| ASSIGNMENT |
Leaving the pictures out, transcribe the records below exactly.

++++++++++

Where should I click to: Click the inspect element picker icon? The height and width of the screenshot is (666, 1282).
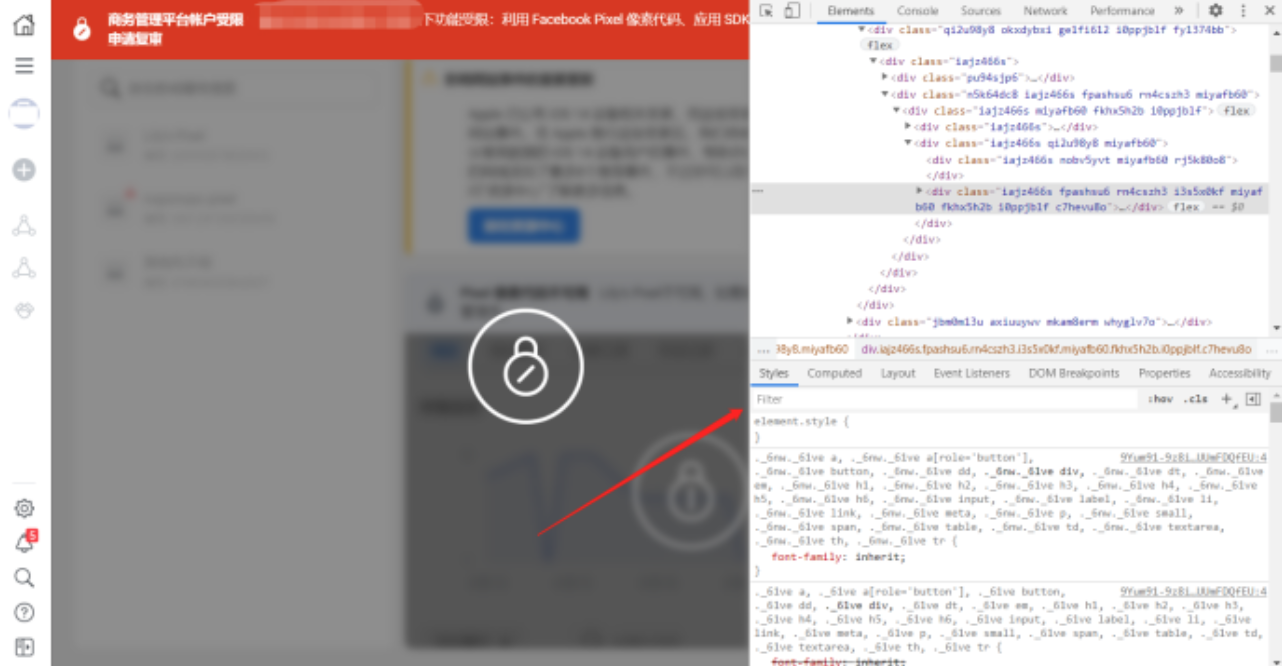pyautogui.click(x=767, y=11)
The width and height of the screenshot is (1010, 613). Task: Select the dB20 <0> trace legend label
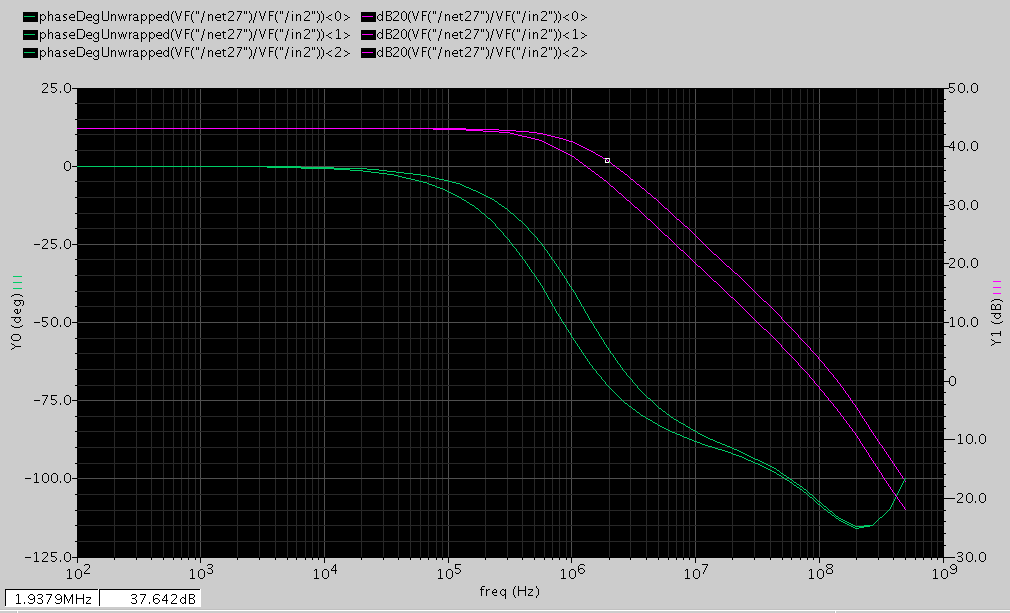[x=482, y=17]
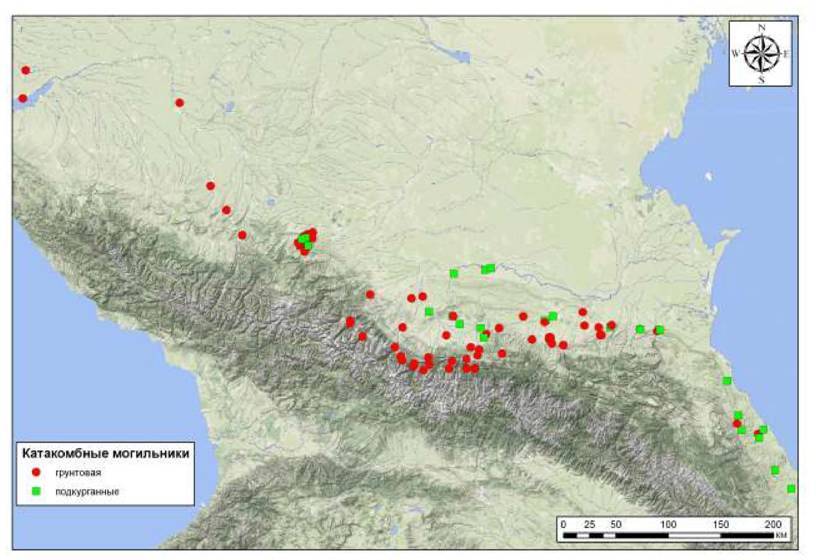This screenshot has width=821, height=560.
Task: Click the N letter on compass
Action: 761,28
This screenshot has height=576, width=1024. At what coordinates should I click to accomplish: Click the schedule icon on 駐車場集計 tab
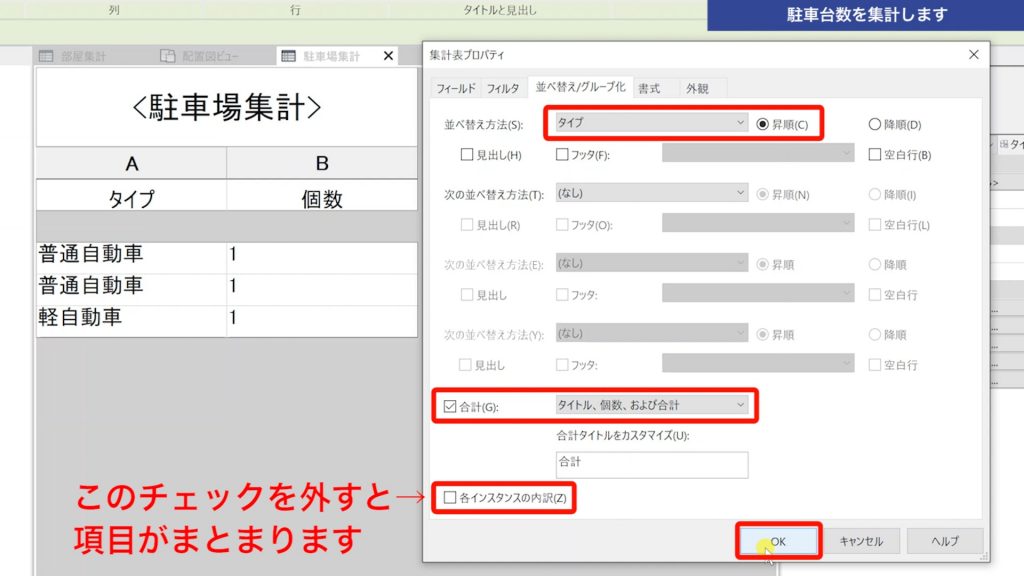tap(288, 57)
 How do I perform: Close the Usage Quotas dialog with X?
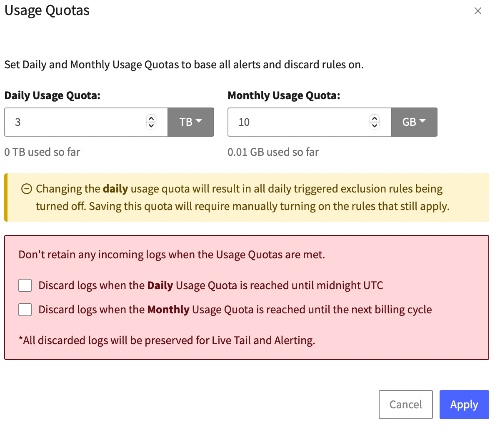click(478, 11)
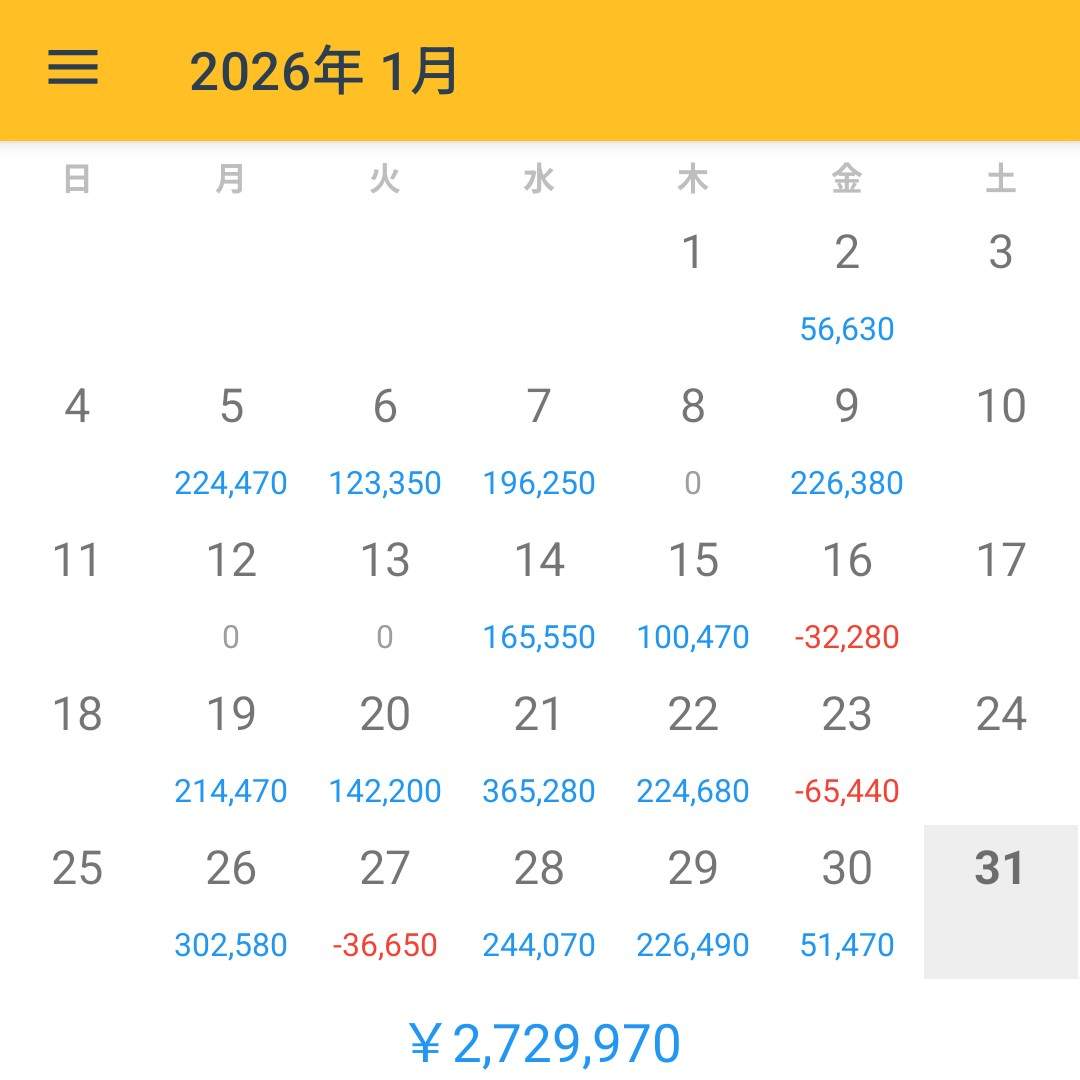Open January 26 with 302,580 earnings
1080x1080 pixels.
tap(231, 900)
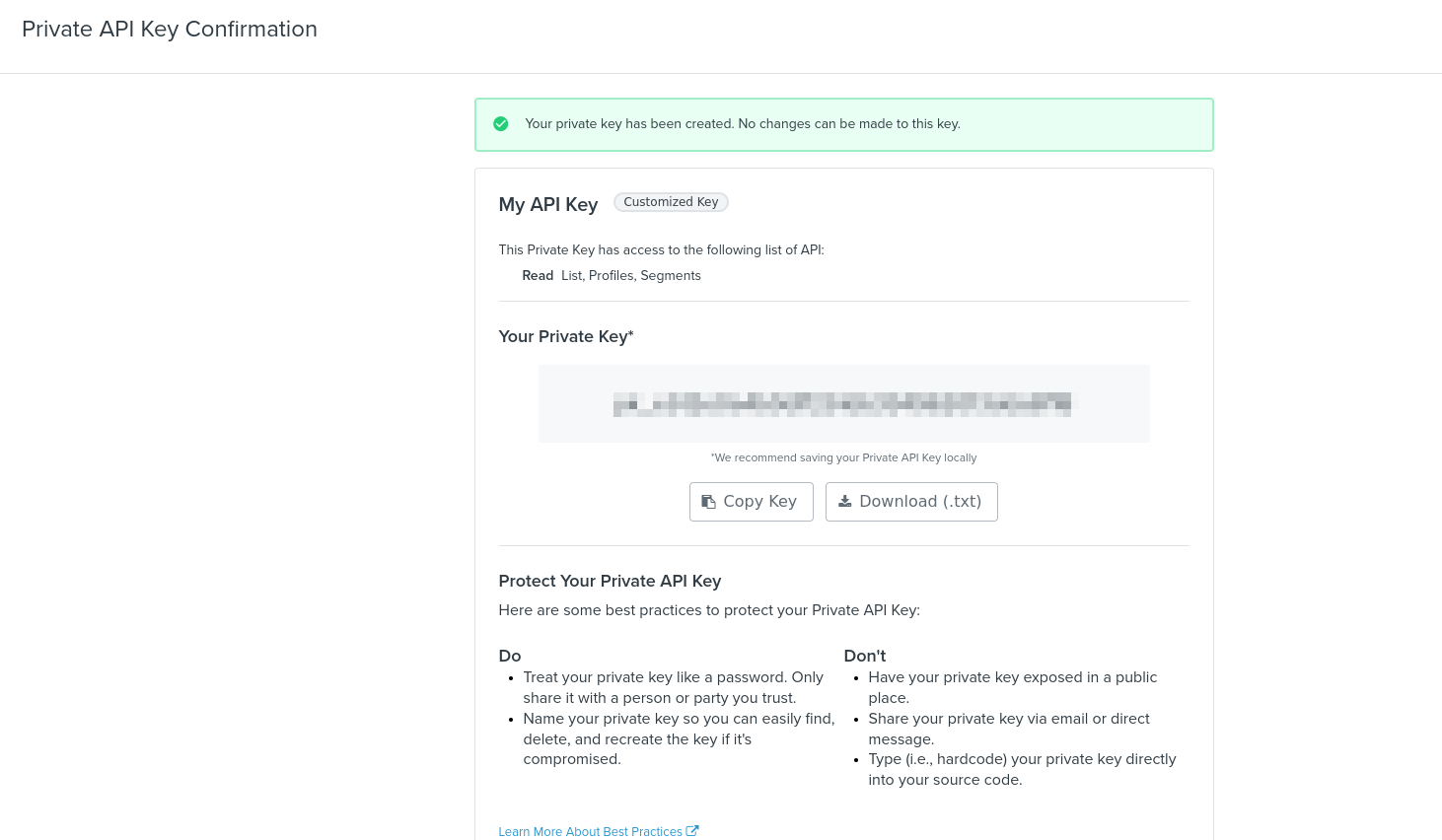Click the green success checkmark icon
The image size is (1442, 840).
pos(501,124)
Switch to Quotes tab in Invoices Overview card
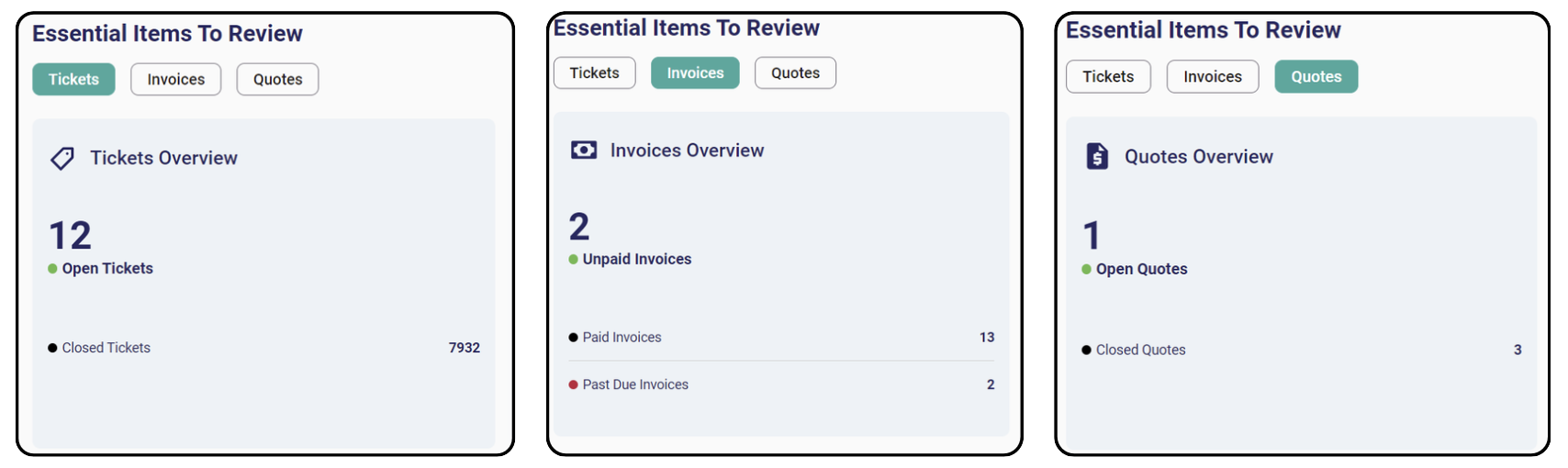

++++++++++

| RESPONSE FOR THIS EXERCISE |
Where should I click to: Click the inspect element picker icon? The height and width of the screenshot is (666, 1282).
pyautogui.click(x=767, y=11)
The width and height of the screenshot is (1010, 613). Task: Select the dB20 <0> trace legend label
[x=482, y=17]
This screenshot has width=821, height=560.
Task: Click the N letter on compass
Action: 761,28
This screenshot has height=576, width=1024. At what coordinates should I click to accomplish: Click the schedule icon on 駐車場集計 tab
tap(288, 57)
 How do I perform: Close the Usage Quotas dialog with X?
click(478, 11)
Open January 26 with 302,580 earnings
1080x1080 pixels.
tap(231, 900)
Click the green success checkmark icon
The image size is (1442, 840).
pos(501,124)
Switch to Quotes tab in Invoices Overview card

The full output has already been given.